Fue al balón

¡Que nadie llore por Italia!

Luego de 14 asistencias consecutivas a la fase final de la Copa del Mundo, La Nazionale fracasó en su intento por llegar a Rusia 2018. Relegado por España, que se quedó con el Grupo 7, el equipo de Giampiero Ventura fue incapaz de doblegar a Suecia a dos juegos de repechaje, ningún gol conseguido y sí uno recibido; ni siquiera cerrar la serie en San Siro le significó ventaja, fue sí la sepultura.

Italia vivió su apocalipsis, condenado por una tardía renovación y la soberbia que impidió a su federación, a sus seleccionados, a su entrenador y a sus seguidores darse cuenta del precipicio en que se asomaban desde Sudáfrica 2010 y luego en Brasil 2014, en ambas justas atorados en la primera fase, el indicio de que el fracaso se avecinaba. Ahí lo tienen.

Amanecen los diarios y portales con sendas reseñas del fiasco italiano, de una generación perdida y del resultado de malas decisiones que se ocultaron con una inexistente Liga potente, llena de “extranjeros” y en la que los nacionales apenas sobresalen; ninguno a la altura del reto que los aplastó la noche del 13 de noviembre, allá en Milán.

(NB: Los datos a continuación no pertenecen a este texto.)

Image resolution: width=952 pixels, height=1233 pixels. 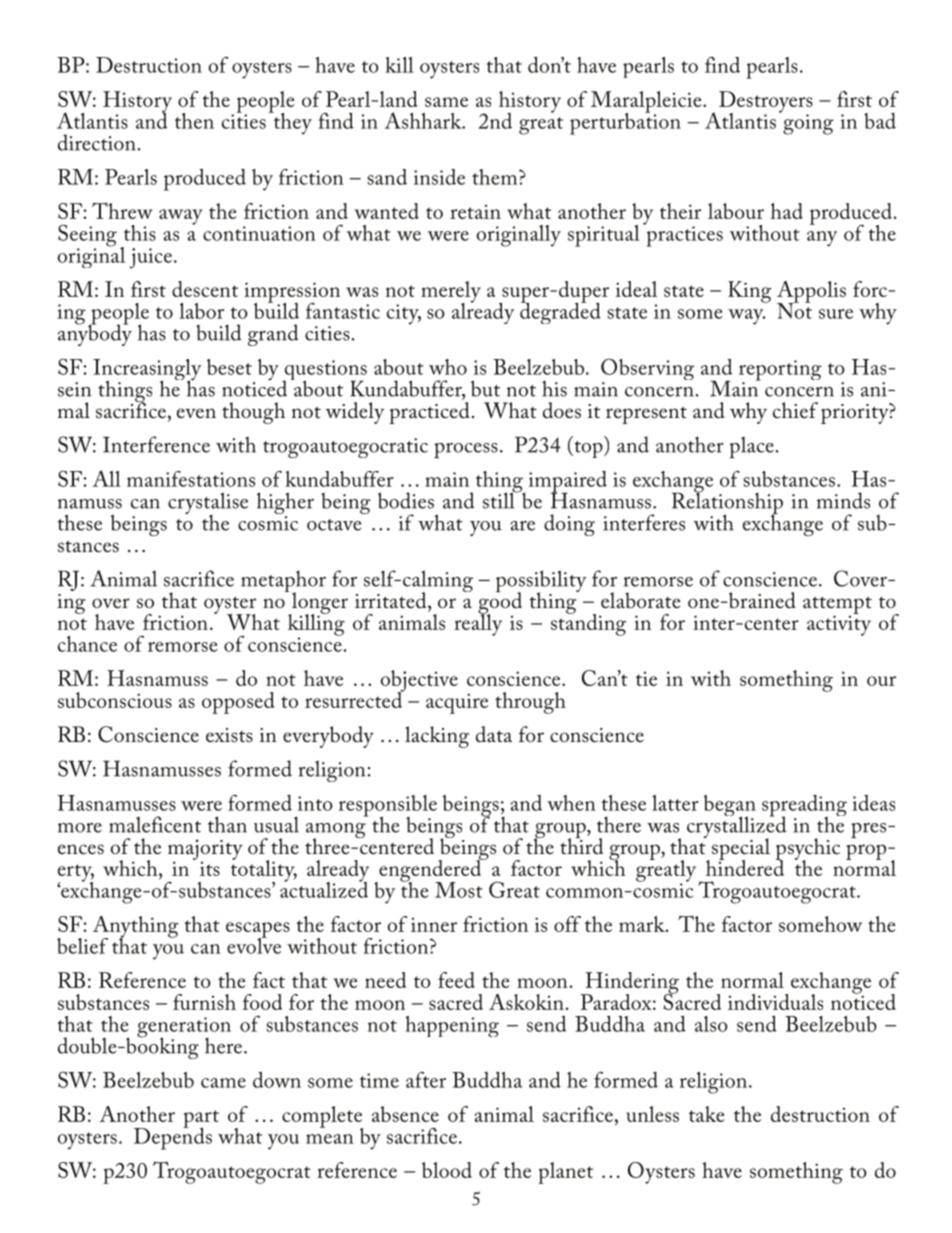 I want to click on but, so click(x=485, y=388).
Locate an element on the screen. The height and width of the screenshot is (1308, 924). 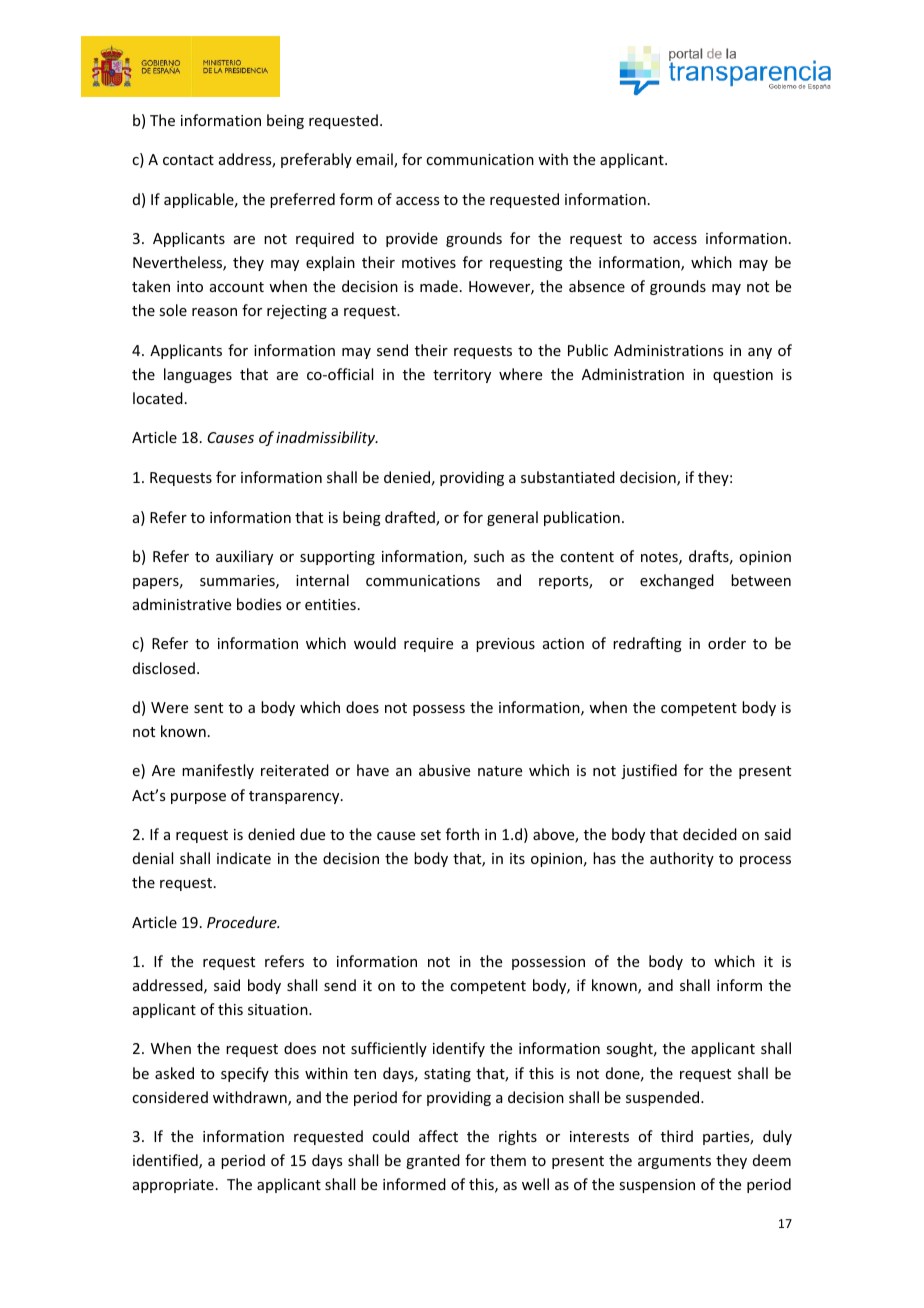
order is located at coordinates (727, 643).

La Nazionale es la única selección campeona del mundo que no estará en Rusia; sí acudirán Brasil, Argentina, Uruguay, Alemania, Francia, Inglaterra y España, mientras que solo podemos fiarnos de las lágrimas de Gianluigi Buffon, la última figura de esa gran escuadra de la que apenas quedan escombros, la ruina de antiguas conquistas.

Después de Brasil (5), Alemania e Italia (4) figuran como las selecciones más ganadoras del Trofeo de la Copa del Mundo y de ese tamaño son la pérdida y el luto; por lo demás, el futbol italiano tiró en su regreso desde Solna 100 millones de euros en publicidad, imagen y contratos, un hueco que nadie llenará, porque Italia es Italia, pero el futbol no tiene tiempo para llorarle.